第二章

第二章(1)

「「堤君」」


 木曜日、四時間目が終了して昼休みに入った途端に、前方と左方から同時に声を掛けられた。津島さんと高瀬さんだ。二人とも立ち上がり僕を見た、と思いきや、次の瞬間には高瀬さんは笑顔で、津島さんは真顔で、お互い露骨に険悪な視線を交わした。


「私は堤君に大事な話があるの。悪いけど、今日のところは譲ってもらえないかしら?」

「奇遇だね。あたしも同じことを言おうとしてたところだよ」

「じゃんけん」


 険悪な雰囲気が教室に充満する前に、僕が先制した。二人とも怪訝そうに僕を見る。


「とりあえず、じゃんけんして。昼休みを半分に割って、じゃんけんに勝った方と前半三十分、負けた方と後半三十分話すよ。どうせ、話すだけで一時間も使わないよね」


 二人は何か言いたそうに僕を見下ろしていたが、不平は言わず、「最初はグー、じゃんけん、ぽん」の掛け声を合図にじゃんけんをした。結果、津島さんが勝利した。


「悪いわね。じゃあ堤君、お弁当を持って、屋上で話をしましょう」


 少しも悪いと思っていなさそうだ、と思いつつ、僕は鞄から弁当を取り出して津島さんに続いた。津島さんは弁当とビニールのような何かを手に持っている。

 屋上に着くまで会話はなかった。屋上は白い網状のフェンスで囲まれていて、一応生徒の出入りは許されている。昼休みには十数人がここに集まり、昼食や談話を楽しんでいる。僕達は屋上にいるグループのそれぞれから会話が聞かれないような位置を割り出した。僕がそこに腰を下ろそうとすると、津島さんが僕を制して、そこにレジャーシートを敷いた。それから僕達はそのシートに腰を下ろし、向かい合う。


「食べながらでいいから、話をしましょう」


 僕は弁当箱の蓋を開けたが、津島さんは開けなかった。


「うん。それはいいけど、何の話をするの?」

「うちのクラスに春日照美(かすがてるみ)さんっているでしょ」


 僕は弁当箱にある唐揚げを箸で摘まみ、それを半分齧った。


「誰それ?」と答えると、津島さんは見せつけるように大きく吐息した。


「まったく……少しはクラスに関心を寄せたらどうなの? 先週の水曜日ちょっとした騒動が起こったでしょ」


 騒動が起こったことだけなら覚えている。
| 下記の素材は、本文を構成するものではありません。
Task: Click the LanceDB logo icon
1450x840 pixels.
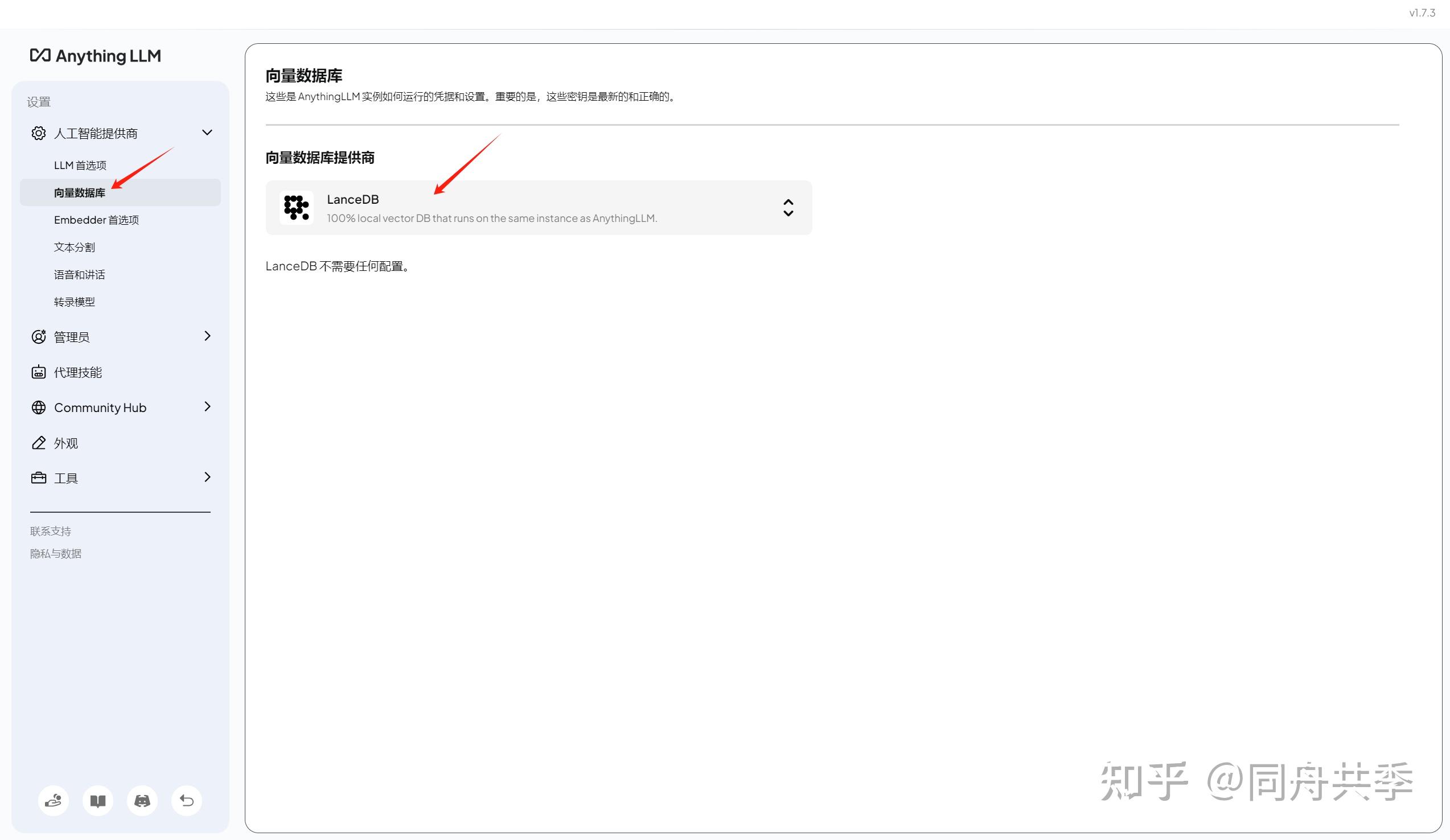Action: tap(297, 208)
何だかよく分からないが、昼休み中に一人の女子が急に騒ぎ出したのだ。詳しい内容は全く覚えていない。知りたいとも思わない。


「うん。で、その春日さんが何……」


 そこで言葉が紡げなくなった。津島さんがとんでもない名前を口にしていたことに気づいたからだ。


「ねぇ……その子の名前、てるみって言わなかった……?」

「ええ……言ったけど、知り合いかしら?」


 僕は首を横に振った。春日さんに会ったことはないし、彼女のことはほとんど知らない。よく考えてみると、『てるみ』という名前は珍しくない、むしろありふれている。春日さんが彼女だと判断するにはまだ早いが、話しておくことに越したことはないだろう。


「津島さん……見てほしいものがあるんだ……」


 僕はポケットからペンダントを取り出して、津島さんに見えるように差し出した。


「それは……ペンダント……」

「そう、僕のお守り」


 問題はこの中にある。僕はペンダントのロケット――開閉式になっていて写真などが入れられる箇所――を開いて、中が見えるように津島さんの眼前まで掲げてみせた。


「テルミ……」


 そう、ローマ字で『TERUMI』と彫られているのだ。これはうちのクラスの春日さんの名前と一致している。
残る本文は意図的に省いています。